(Objetivo 1) Como fica em inglês a frase "O fato é que, depois de seus nove filmes em cinco anos, está na hora de Moacyr Góes decidir, afinal de contas, se vai em algum momento “fazer cinema”." do trecho fornecido abaixo?

Nisso, ficamos com sequências que variam do simples mau gosto na manipulação das
cores em pós-produção (a já citada visão do forte, ou o enfrentamento inicial
na chuva) a outras que beiram a indigência imagética (o encontro com os três fantasmas,
à noite). Some-se a isso uma gramática de cortes entre o banal e o desastroso
(exemplos mais chocantes: a série de fusões na entrada na casa com Antonio Pitanga
ou os cortes do casal que transa na cama para o menino que espia pela janela),
que parece quase sempre empenhada em causar um sentido de deslocalização
nos ambientes, tamanha a confusão que se estabelece, e perceberemos que
o tiro no pé de O Homem que Desafiou o Diabo nada tem a ver com seu projeto
de cinema. O fato é que, depois de seus nove filmes em cinco
anos, está na hora de Moacyr Góes decidir, afinal de contas, se vai em algum momento
“fazer cinema”. Pois se não há nada demais dele ter se "educado"

(Dados sobre a localização de alvos visíveis)

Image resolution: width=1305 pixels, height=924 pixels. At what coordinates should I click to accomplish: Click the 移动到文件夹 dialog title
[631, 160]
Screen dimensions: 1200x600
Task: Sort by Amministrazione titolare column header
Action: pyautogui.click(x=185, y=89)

(Objetivo 2) Pode dispor todas as entradas acima como uma lista numerada, deixando de fora as linhas em branco?

(Resposta 1) The fact is that, after his nine films in five years, it is time for Moacyr Góes to decide, after all, whether he is at some point going to “make cinema.”

(Resposta 2)
1. Image resolution: width=1305 pixels, height=924 pixels. At what coordinates should I click to accomplish: Click the 移动到文件夹 dialog title
2. [631, 160]
3. Screen dimensions: 1200x600
4. Task: Sort by Amministrazione titolare column header
5. Action: pyautogui.click(x=185, y=89)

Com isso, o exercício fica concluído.